Spatio temporal variation of root water uptake in a mixed deciduous forest and a grassland

Vegetation relies on soil water to meet transpiration demands. Furthermore, the canopy intercepts precipitation and introduces spatial heterogeneity in water entering the soil not only in forests but also in grasslands. Some studies showed that in mixed forests, trees tap water from deeper layers in response to long dry spells to compensate transpiration demands. In contrast, recent observations indicate that water uptake from deeper layers is almost negligible, which may be the main reason for the drought susceptibility of many forests in Central Europe. Moreover, canopy induced variability in precipitation distribution at the ground could influence water uptake patterns, which is rarely considered in forests and not investigated in grasslands. Therefore, we examined root water uptake and soil water patterns considering the impact of canopy-driven heterogeneity in subsurface processes through field observations. The research site consists of a mixed deciduous forest (1 ha) and an adjacent grassland (0.045 ha) site in Hainich Critical Zone Observatory, Thuringia, Germany. The forest site is dominated by European beech and hosts other species such as sycamore maple, European ash, while the plant community in the grassland is characterized by different functional plant groups such as graminoids, legumes and herbs. Both sites were equipped with closely paired (within 1 m) throughfall and soil moisture measurements (n_forest = 34, n_grassland = 22). We sampled throughfall weekly at both sites in 2019 (March-August) and 2022 (May-September) along with gross precipitation and grass height measurements. At both sites, we derived root water uptake from diurnal fluctuations in soil water content at two depths during rain-free periods.

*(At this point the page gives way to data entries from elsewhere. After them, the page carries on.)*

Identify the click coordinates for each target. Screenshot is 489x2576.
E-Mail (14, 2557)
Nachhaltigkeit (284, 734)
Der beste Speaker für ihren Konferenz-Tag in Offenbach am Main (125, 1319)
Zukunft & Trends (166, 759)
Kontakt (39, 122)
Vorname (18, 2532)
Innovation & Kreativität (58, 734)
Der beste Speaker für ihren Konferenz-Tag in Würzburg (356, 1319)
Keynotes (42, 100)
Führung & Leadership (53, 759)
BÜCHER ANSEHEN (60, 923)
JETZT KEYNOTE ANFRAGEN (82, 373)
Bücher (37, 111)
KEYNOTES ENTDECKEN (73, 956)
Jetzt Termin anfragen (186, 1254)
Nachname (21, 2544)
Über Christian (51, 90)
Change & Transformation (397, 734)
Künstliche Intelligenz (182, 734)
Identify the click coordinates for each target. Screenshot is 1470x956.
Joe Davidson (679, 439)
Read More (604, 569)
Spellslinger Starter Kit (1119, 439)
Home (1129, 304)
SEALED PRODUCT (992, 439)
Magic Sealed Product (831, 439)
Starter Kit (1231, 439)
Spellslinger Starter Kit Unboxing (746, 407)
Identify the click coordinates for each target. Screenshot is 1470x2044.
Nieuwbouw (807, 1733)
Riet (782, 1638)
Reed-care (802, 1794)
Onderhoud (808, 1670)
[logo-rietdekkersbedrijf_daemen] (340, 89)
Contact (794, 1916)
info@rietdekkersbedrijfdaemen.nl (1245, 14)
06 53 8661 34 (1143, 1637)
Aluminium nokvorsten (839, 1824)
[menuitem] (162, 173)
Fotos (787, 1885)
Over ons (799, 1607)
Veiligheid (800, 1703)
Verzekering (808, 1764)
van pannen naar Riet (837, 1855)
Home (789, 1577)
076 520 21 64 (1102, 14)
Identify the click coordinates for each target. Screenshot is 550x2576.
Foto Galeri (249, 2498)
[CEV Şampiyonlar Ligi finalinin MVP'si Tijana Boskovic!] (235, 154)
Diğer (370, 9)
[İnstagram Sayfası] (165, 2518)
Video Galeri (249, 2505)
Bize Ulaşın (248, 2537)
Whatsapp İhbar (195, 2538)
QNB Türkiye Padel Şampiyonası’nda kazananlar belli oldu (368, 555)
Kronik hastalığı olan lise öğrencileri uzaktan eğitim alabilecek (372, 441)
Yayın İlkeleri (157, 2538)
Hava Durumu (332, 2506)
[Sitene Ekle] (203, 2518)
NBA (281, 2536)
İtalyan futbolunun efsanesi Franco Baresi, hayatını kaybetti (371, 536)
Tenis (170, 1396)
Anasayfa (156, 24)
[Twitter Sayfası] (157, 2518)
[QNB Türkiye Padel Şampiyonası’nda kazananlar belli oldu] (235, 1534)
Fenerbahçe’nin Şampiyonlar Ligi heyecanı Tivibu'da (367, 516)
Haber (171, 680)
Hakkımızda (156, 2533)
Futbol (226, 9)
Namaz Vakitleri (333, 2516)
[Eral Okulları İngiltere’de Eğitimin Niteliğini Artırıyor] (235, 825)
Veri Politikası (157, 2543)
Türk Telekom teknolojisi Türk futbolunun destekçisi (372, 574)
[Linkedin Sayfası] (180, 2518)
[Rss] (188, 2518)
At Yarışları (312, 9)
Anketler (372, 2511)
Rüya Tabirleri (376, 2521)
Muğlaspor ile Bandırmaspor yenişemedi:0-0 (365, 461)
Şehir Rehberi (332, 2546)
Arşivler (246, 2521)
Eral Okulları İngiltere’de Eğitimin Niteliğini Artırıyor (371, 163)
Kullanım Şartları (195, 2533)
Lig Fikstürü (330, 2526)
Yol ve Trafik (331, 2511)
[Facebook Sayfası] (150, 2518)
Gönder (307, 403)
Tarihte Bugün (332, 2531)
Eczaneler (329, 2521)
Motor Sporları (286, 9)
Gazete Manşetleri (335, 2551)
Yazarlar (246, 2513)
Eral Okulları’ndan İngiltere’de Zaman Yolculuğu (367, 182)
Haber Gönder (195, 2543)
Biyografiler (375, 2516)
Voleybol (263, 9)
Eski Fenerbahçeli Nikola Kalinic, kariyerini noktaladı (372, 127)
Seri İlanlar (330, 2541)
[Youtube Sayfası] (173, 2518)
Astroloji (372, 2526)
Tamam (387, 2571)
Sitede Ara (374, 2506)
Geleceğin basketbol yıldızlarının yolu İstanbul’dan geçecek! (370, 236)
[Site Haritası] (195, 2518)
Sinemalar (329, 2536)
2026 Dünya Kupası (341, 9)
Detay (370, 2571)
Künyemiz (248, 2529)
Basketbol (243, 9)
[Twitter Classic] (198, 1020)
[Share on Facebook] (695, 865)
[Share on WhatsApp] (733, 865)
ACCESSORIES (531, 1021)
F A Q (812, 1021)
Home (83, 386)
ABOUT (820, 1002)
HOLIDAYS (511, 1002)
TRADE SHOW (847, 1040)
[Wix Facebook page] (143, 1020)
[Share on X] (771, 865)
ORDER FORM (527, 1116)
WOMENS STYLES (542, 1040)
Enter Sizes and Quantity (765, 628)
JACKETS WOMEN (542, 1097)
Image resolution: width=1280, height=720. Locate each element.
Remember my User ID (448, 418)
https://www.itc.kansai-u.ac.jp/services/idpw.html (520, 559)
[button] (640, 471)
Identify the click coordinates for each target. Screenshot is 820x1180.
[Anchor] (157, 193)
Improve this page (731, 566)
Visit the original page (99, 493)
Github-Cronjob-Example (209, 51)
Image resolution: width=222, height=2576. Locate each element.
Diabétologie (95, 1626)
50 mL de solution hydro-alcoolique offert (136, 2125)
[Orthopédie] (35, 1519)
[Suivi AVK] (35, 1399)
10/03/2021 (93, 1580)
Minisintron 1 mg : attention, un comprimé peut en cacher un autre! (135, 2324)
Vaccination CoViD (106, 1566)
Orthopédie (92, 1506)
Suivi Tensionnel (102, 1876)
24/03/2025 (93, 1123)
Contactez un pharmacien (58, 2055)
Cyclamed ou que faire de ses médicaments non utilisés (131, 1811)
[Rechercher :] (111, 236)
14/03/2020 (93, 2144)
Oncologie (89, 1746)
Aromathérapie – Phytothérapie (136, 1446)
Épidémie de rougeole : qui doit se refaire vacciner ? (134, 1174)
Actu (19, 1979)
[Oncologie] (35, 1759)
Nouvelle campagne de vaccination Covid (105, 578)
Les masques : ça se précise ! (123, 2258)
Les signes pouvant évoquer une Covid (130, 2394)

The growing season in 2022 was drier than in 2019 (P_{gross, cum,2019} < 200 mm), resulting in less than 100 mm of cumulative gross precipitation within the sampling period. In addition, dry spells were longer and more frequent in the 2022 growing season. At the forest site, the topsoil layer held more water than the deeper layer throughout the sampling period in 2019 and early in the season 2022. In the grassland plot, the topsoil layer stored precedingly less water in both years through the growing season, especially after summer mowing, which is probably due to preferential flow. In the forest, the average water uptake depth systematically shifted to deeper layers in the dry growing season of 2022, so that after mid-July roots mostly tapped water from deeper layers. In 2019, the relatively wetter growing season, changes in uptake depths were also related to tree size. The average daily transpiration reached 3 mm in 2019 while it decreased to less than 2.5 mm in 2022 despite the higher evapotranspiration demand, indicating a strong drought effect. In the grassland plot, in both years, the deeper soil layer facilitated higher water uptake over the growing season in line with grass development and remained so even after summer mowing. Our results suggest that severe droughts can alter water uptake strategies in mixed species forest and grassland sites.